Task goal => Convert the entries below into a JSON list of strings, with one string for each line and no blank lines.
____
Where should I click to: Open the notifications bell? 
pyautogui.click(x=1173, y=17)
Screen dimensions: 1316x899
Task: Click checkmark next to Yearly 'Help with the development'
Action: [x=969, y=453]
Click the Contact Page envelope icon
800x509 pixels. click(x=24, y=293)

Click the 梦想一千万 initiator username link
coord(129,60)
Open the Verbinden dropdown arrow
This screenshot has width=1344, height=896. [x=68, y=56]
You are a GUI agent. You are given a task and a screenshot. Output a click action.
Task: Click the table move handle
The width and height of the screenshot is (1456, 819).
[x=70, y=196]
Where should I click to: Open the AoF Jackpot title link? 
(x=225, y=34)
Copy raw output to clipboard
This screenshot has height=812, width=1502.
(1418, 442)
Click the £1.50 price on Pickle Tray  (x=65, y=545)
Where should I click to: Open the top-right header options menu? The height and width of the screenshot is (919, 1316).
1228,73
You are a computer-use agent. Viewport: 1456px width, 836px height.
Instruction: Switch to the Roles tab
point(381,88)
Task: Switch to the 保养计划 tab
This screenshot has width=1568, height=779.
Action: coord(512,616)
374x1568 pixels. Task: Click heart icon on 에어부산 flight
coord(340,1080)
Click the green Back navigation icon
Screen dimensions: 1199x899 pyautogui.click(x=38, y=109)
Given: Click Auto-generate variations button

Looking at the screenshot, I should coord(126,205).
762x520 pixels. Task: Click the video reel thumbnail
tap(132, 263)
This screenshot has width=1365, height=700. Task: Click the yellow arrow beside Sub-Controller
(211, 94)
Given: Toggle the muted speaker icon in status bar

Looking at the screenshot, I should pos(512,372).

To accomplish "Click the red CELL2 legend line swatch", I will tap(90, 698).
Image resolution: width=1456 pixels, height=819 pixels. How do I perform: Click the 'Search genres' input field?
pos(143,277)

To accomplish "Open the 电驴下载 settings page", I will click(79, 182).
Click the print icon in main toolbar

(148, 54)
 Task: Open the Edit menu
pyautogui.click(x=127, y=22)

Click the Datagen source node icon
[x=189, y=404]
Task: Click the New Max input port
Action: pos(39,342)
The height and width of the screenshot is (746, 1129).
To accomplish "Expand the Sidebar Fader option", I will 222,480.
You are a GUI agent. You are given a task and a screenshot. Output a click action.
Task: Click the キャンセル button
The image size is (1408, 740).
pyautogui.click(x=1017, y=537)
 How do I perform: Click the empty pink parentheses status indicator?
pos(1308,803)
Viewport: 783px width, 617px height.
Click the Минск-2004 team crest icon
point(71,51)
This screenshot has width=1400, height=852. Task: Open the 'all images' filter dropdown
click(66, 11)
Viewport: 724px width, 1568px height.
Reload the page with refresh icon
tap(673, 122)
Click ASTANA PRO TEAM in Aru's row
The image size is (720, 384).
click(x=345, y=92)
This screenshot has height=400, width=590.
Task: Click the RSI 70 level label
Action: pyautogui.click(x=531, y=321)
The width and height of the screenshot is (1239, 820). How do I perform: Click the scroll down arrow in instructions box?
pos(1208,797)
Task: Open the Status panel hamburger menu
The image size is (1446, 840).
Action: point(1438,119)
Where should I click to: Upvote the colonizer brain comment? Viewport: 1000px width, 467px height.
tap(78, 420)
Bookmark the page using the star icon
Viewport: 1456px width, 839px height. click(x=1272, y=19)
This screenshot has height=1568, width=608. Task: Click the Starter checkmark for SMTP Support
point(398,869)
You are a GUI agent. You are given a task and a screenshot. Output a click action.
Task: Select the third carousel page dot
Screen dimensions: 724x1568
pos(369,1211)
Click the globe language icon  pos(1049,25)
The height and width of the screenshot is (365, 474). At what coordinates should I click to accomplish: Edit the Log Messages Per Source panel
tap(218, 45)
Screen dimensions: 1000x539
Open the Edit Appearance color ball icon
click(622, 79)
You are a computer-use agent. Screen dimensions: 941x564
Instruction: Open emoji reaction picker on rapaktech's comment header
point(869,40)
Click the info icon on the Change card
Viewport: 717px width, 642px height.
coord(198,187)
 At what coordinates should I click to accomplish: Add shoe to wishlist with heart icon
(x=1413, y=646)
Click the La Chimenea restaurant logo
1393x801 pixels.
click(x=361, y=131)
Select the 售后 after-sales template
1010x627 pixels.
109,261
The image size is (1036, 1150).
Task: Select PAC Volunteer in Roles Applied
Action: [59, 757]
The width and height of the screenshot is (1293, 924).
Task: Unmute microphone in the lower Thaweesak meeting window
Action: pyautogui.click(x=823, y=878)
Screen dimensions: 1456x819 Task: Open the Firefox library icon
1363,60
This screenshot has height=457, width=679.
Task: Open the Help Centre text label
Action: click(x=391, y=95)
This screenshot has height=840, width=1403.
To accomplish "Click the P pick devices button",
____
Task solution =>
[
  "Where should I click to: Open the notifications bell? ",
  "pyautogui.click(x=1173, y=17)",
  "Screen dimensions: 1316x899",
  "Task: Click checkmark next to Yearly 'Help with the development'",
  "Action: [x=969, y=453]",
  "Click the Contact Page envelope icon",
  "800x509 pixels. click(x=24, y=293)",
  "Click the 梦想一千万 initiator username link",
  "coord(129,60)",
  "Open the Verbinden dropdown arrow",
  "This screenshot has width=1344, height=896. [x=68, y=56]",
  "You are a GUI agent. You are given a task and a screenshot. Output a click action.",
  "Task: Click the table move handle",
  "The width and height of the screenshot is (1456, 819).",
  "[x=70, y=196]",
  "Where should I click to: Open the AoF Jackpot title link? ",
  "(x=225, y=34)",
  "Copy raw output to clipboard",
  "This screenshot has height=812, width=1502.",
  "(1418, 442)",
  "Click the £1.50 price on Pickle Tray  (x=65, y=545)",
  "Where should I click to: Open the top-right header options menu? The height and width of the screenshot is (919, 1316).",
  "1228,73",
  "You are a computer-use agent. Viewport: 1456px width, 836px height.",
  "Instruction: Switch to the Roles tab",
  "point(381,88)",
  "Task: Switch to the 保养计划 tab",
  "This screenshot has width=1568, height=779.",
  "Action: coord(512,616)",
  "374x1568 pixels. Task: Click heart icon on 에어부산 flight",
  "coord(340,1080)",
  "Click the green Back navigation icon",
  "Screen dimensions: 1199x899 pyautogui.click(x=38, y=109)",
  "Given: Click Auto-generate variations button",
  "Looking at the screenshot, I should coord(126,205).",
  "762x520 pixels. Task: Click the video reel thumbnail",
  "tap(132, 263)",
  "This screenshot has width=1365, height=700. Task: Click the yellow arrow beside Sub-Controller",
  "(211, 94)",
  "Given: Toggle the muted speaker icon in status bar",
  "Looking at the screenshot, I should pos(512,372).",
  "To accomplish \"Click the red CELL2 legend line swatch\", I will tap(90, 698).",
  "Image resolution: width=1456 pixels, height=819 pixels. How do I perform: Click the 'Search genres' input field?",
  "pos(143,277)",
  "To accomplish \"Open the 电驴下载 settings page\", I will click(79, 182).",
  "Click the print icon in main toolbar",
  "(148, 54)",
  " Task: Open the Edit menu",
  "pyautogui.click(x=127, y=22)",
  "Click the Datagen source node icon",
  "[x=189, y=404]",
  "Task: Click the New Max input port",
  "Action: pos(39,342)",
  "The height and width of the screenshot is (746, 1129).",
  "To accomplish \"Expand the Sidebar Fader option\", I will 222,480.",
  "You are a GUI agent. You are given a task and a screenshot. Output a click action.",
  "Task: Click the キャンセル button",
  "The image size is (1408, 740).",
  "pyautogui.click(x=1017, y=537)",
  " How do I perform: Click the empty pink parentheses status indicator?",
  "pos(1308,803)",
  "Viewport: 783px width, 617px height.",
  "Click the Минск-2004 team crest icon",
  "point(71,51)",
  "This screenshot has width=1400, height=852. Task: Open the 'all images' filter dropdown",
  "click(66, 11)",
  "Viewport: 724px width, 1568px height.",
  "Reload the page with refresh icon",
  "tap(673, 122)",
  "Click ASTANA PRO TEAM in Aru's row",
  "The image size is (720, 384).",
  "click(x=345, y=92)",
  "This screenshot has height=400, width=590.",
  "Task: Click the RSI 70 level label",
  "Action: pyautogui.click(x=531, y=321)",
  "The width and height of the screenshot is (1239, 820). How do I perform: Click the scroll down arrow in instructions box?",
  "pos(1208,797)",
  "Task: Open the Status panel hamburger menu",
  "The image size is (1446, 840).",
  "Action: point(1438,119)",
  "Where should I click to: Upvote the colonizer brain comment? Viewport: 1000px width, 467px height.",
  "tap(78, 420)",
  "Bookmark the page using the star icon",
  "Viewport: 1456px width, 839px height. click(x=1272, y=19)",
  "This screenshot has height=1568, width=608. Task: Click the Starter checkmark for SMTP Support",
  "point(398,869)",
  "You are a GUI agent. You are given a task and a screenshot. Output a click action.",
  "Task: Select the third carousel page dot",
  "Screen dimensions: 724x1568",
  "pos(369,1211)",
  "Click the globe language icon  pos(1049,25)",
  "The height and width of the screenshot is (365, 474). At what coordinates should I click to accomplish: Edit the Log Messages Per Source panel",
  "tap(218, 45)",
  "Screen dimensions: 1000x539",
  "Open the Edit Appearance color ball icon",
  "click(622, 79)",
  "You are a computer-use agent. Screen dimensions: 941x564",
  "Instruction: Open emoji reaction picker on rapaktech's comment header",
  "point(869,40)",
  "Click the info icon on the Change card",
  "Viewport: 717px width, 642px height.",
  "coord(198,187)",
  " At what coordinates should I click to accomplish: Add shoe to wishlist with heart icon",
  "(x=1413, y=646)",
  "Click the La Chimenea restaurant logo",
  "1393x801 pixels.",
  "click(x=361, y=131)",
  "Select the 售后 after-sales template",
  "1010x627 pixels.",
  "109,261",
  "The image size is (1036, 1150).",
  "Task: Select PAC Volunteer in Roles Applied",
  "Action: [59, 757]",
  "The width and height of the screenshot is (1293, 924).",
  "Task: Unmute microphone in the lower Thaweesak meeting window",
  "Action: pyautogui.click(x=823, y=878)",
  "Screen dimensions: 1456x819 Task: Open the Firefox library icon",
  "1363,60",
  "This screenshot has height=457, width=679.",
  "Task: Open the Help Centre text label",
  "Action: click(x=391, y=95)",
  "This screenshot has height=840, width=1403.",
  "To accomplish \"Click the P pick devices button\","
]